Invention Alters Society In Ways That Were At First Unthinkable
Inventions themselves are not revolutions; neither are they the cause of revolutions. Their powers for change lie in the hands of those who have the imagination and insight to see that the new invention has offered them new liberties of action, that old constraints have been removed, that their political will, or their sheer greed, are no longer frustrated, and that they can act in new ways. New social behavior patterns and new social institutions are created which in turn become the commonplace experience of future generations.

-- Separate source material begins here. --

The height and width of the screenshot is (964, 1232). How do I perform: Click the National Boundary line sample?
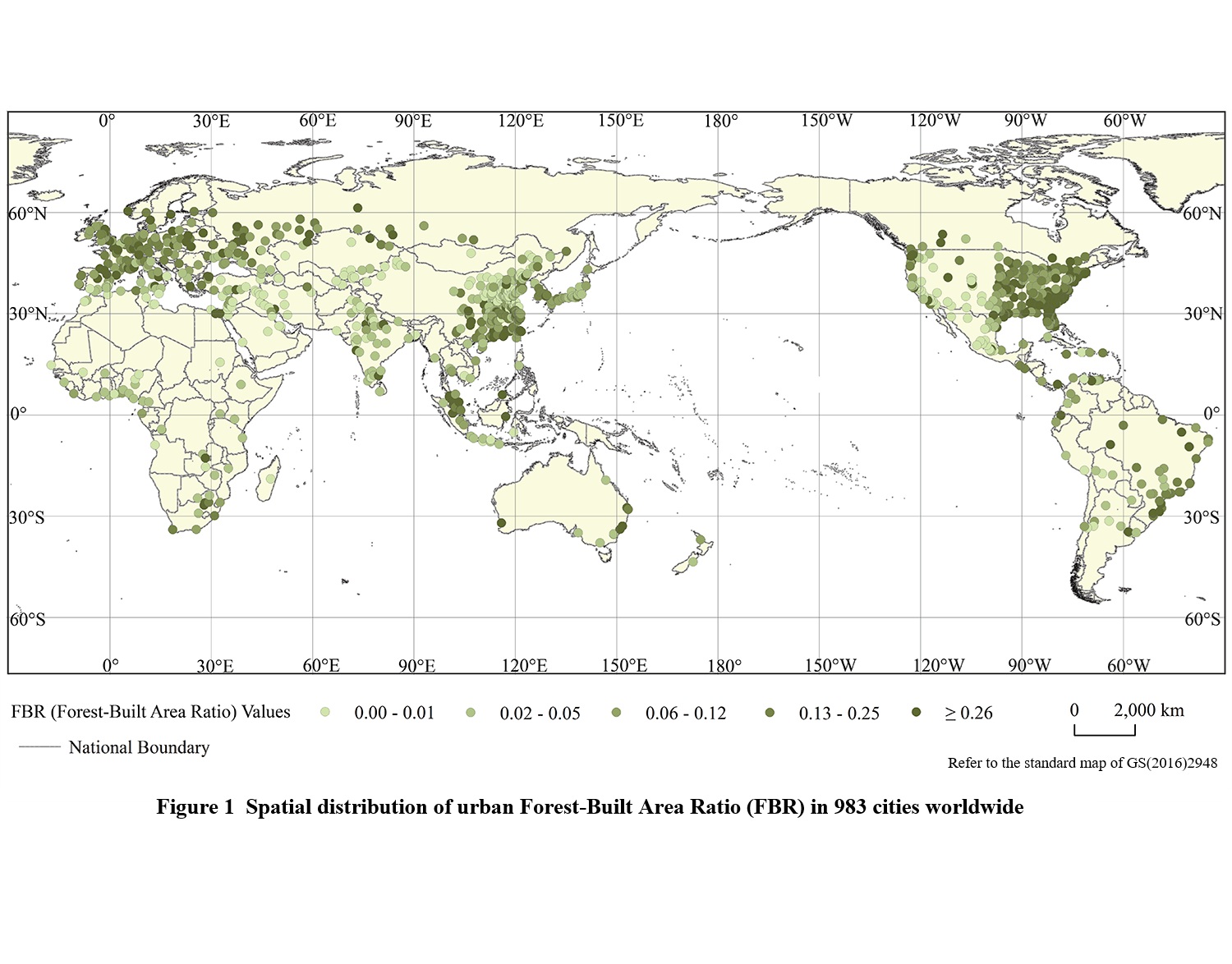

Such realization does not come easily, quickly, or even “naturally,” for the new invention can first be seen by society only in terms of the liberties of action it currently possesses. We say society is “not ready,” meaning that it is bound by its present customs and habits to think only in terms of its existing institutions. Realization of new liberties, and creation of new institutions means social change, new thought, and new feelings. The invention alters the society, and eventually is used in ways that were at first quite unthinkable.”
Colin Cherry in “The Telephone System: Creator of Mobility and Social Change” (emphasis added)
I think that we are now at a transition point in our use of web applications: the larger challenge for software entrepreneurs is not inventing a new technology, but determining how to apply the last two decades (Tim Berners-Lee had the first webserver working in 1990, SLAC had one in 1991) of invention to business problems in new ways, many that would have been unthinkable earlier.
This is what customer development helps entrepreneurs to understand: how to apply inventions to problems that customers will pay them to solve.